§ TASK TO COMPLETE
Reproduce the listing below line for line, with nothing changed.
════════
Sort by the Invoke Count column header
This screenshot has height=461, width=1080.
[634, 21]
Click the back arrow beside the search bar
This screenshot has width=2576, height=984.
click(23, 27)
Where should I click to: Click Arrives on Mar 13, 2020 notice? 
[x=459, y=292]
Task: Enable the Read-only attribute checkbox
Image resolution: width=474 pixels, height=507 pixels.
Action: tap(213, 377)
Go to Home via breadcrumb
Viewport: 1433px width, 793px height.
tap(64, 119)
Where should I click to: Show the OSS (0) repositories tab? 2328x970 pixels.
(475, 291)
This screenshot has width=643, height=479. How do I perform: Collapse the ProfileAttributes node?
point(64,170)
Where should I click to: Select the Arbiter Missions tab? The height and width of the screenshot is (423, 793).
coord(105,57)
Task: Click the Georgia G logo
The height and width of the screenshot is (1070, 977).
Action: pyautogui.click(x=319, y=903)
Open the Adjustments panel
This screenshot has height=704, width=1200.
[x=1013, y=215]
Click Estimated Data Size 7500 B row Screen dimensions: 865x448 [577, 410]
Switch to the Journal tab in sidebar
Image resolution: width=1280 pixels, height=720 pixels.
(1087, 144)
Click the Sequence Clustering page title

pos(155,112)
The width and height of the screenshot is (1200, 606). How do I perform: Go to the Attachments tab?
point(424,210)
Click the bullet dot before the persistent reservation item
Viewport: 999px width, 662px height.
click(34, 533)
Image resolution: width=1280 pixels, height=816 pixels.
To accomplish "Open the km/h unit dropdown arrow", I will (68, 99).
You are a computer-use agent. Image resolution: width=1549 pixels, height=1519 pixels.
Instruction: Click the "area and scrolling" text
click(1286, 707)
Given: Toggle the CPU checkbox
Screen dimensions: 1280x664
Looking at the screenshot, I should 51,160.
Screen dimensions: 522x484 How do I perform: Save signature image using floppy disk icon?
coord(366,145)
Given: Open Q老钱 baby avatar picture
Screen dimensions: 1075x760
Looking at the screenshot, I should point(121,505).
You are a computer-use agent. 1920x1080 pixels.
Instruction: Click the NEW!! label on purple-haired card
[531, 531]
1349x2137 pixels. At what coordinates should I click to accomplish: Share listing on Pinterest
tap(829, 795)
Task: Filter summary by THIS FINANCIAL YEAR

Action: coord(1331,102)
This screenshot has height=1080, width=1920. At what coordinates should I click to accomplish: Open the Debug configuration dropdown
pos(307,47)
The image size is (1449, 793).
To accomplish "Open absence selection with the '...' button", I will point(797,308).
════════
§ SOLUTION FOR THIS PROBLEM
Sort by the Invoke Count column header
This screenshot has height=461, width=1080.
[634, 21]
Click the back arrow beside the search bar
This screenshot has width=2576, height=984.
click(23, 27)
Where should I click to: Click Arrives on Mar 13, 2020 notice? 
[x=459, y=292]
Task: Enable the Read-only attribute checkbox
Image resolution: width=474 pixels, height=507 pixels.
Action: tap(213, 377)
Go to Home via breadcrumb
Viewport: 1433px width, 793px height.
tap(64, 119)
Where should I click to: Show the OSS (0) repositories tab? 2328x970 pixels.
(475, 291)
This screenshot has width=643, height=479. How do I perform: Collapse the ProfileAttributes node?
point(64,170)
Where should I click to: Select the Arbiter Missions tab? The height and width of the screenshot is (423, 793).
coord(105,57)
Task: Click the Georgia G logo
The height and width of the screenshot is (1070, 977).
Action: pyautogui.click(x=319, y=903)
Open the Adjustments panel
This screenshot has height=704, width=1200.
[x=1013, y=215]
Click Estimated Data Size 7500 B row Screen dimensions: 865x448 [577, 410]
Switch to the Journal tab in sidebar
Image resolution: width=1280 pixels, height=720 pixels.
(1087, 144)
Click the Sequence Clustering page title

pos(155,112)
The width and height of the screenshot is (1200, 606). How do I perform: Go to the Attachments tab?
point(424,210)
Click the bullet dot before the persistent reservation item
Viewport: 999px width, 662px height.
click(34, 533)
Image resolution: width=1280 pixels, height=816 pixels.
To accomplish "Open the km/h unit dropdown arrow", I will (68, 99).
You are a computer-use agent. Image resolution: width=1549 pixels, height=1519 pixels.
Instruction: Click the "area and scrolling" text
click(1286, 707)
Given: Toggle the CPU checkbox
Screen dimensions: 1280x664
Looking at the screenshot, I should 51,160.
Screen dimensions: 522x484 How do I perform: Save signature image using floppy disk icon?
coord(366,145)
Given: Open Q老钱 baby avatar picture
Screen dimensions: 1075x760
Looking at the screenshot, I should point(121,505).
You are a computer-use agent. 1920x1080 pixels.
Instruction: Click the NEW!! label on purple-haired card
[531, 531]
1349x2137 pixels. At what coordinates should I click to accomplish: Share listing on Pinterest
tap(829, 795)
Task: Filter summary by THIS FINANCIAL YEAR

Action: coord(1331,102)
This screenshot has height=1080, width=1920. At what coordinates should I click to accomplish: Open the Debug configuration dropdown
pos(307,47)
The image size is (1449, 793).
To accomplish "Open absence selection with the '...' button", I will point(797,308).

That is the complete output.